DATA IN THIS EXERCISE:
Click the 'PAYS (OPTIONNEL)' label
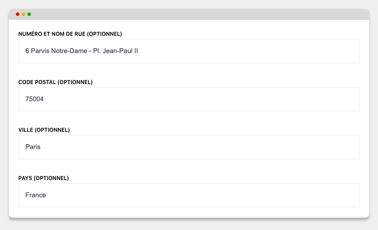coord(44,178)
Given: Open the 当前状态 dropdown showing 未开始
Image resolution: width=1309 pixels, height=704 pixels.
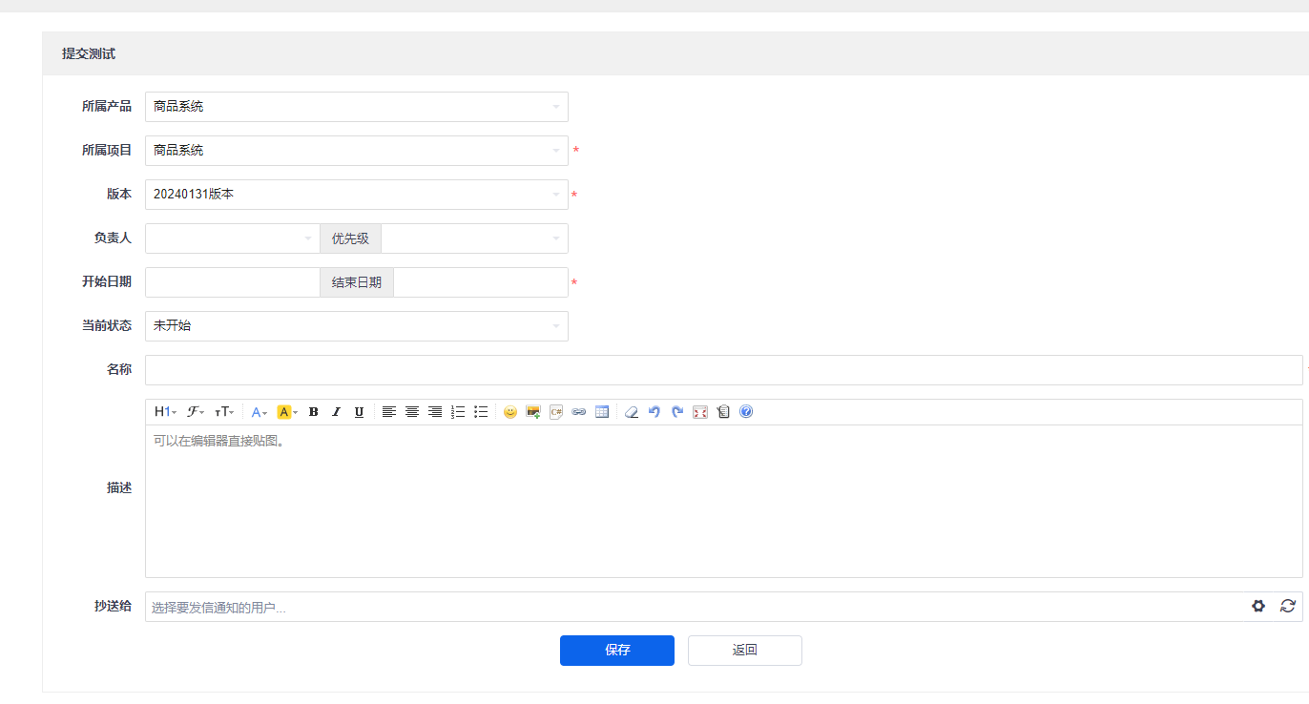Looking at the screenshot, I should click(356, 326).
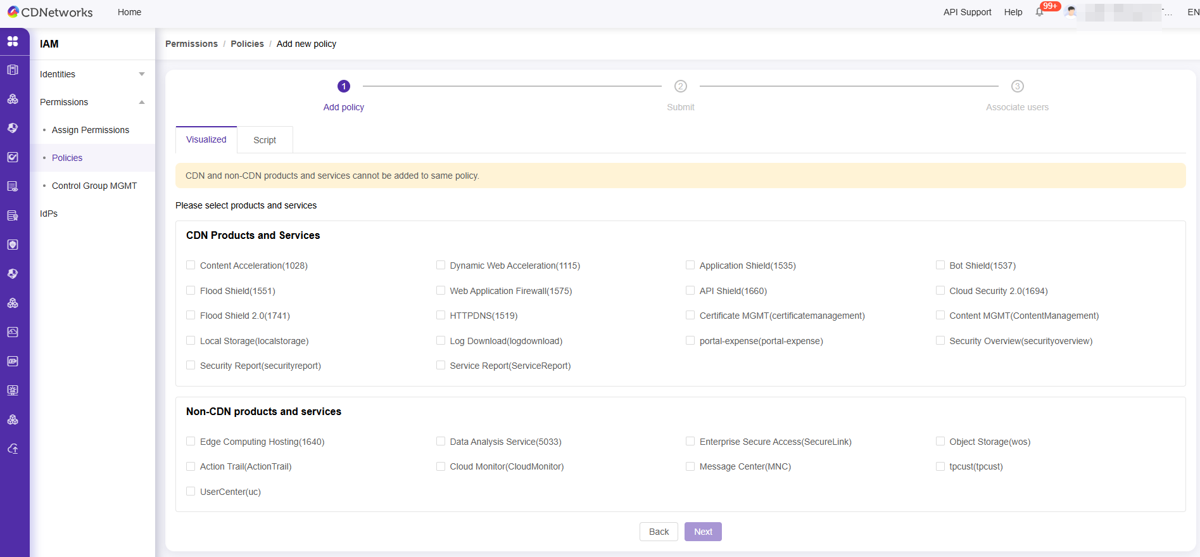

PROMPT:
For the material above, repeat each line exactly and leave out the pictures.

TASK ANSWER:
Click the 'PAYS (OPTIONNEL)' label
coord(44,178)
Given: Open the 当前状态 dropdown showing 未开始
Image resolution: width=1309 pixels, height=704 pixels.
Looking at the screenshot, I should click(356, 326).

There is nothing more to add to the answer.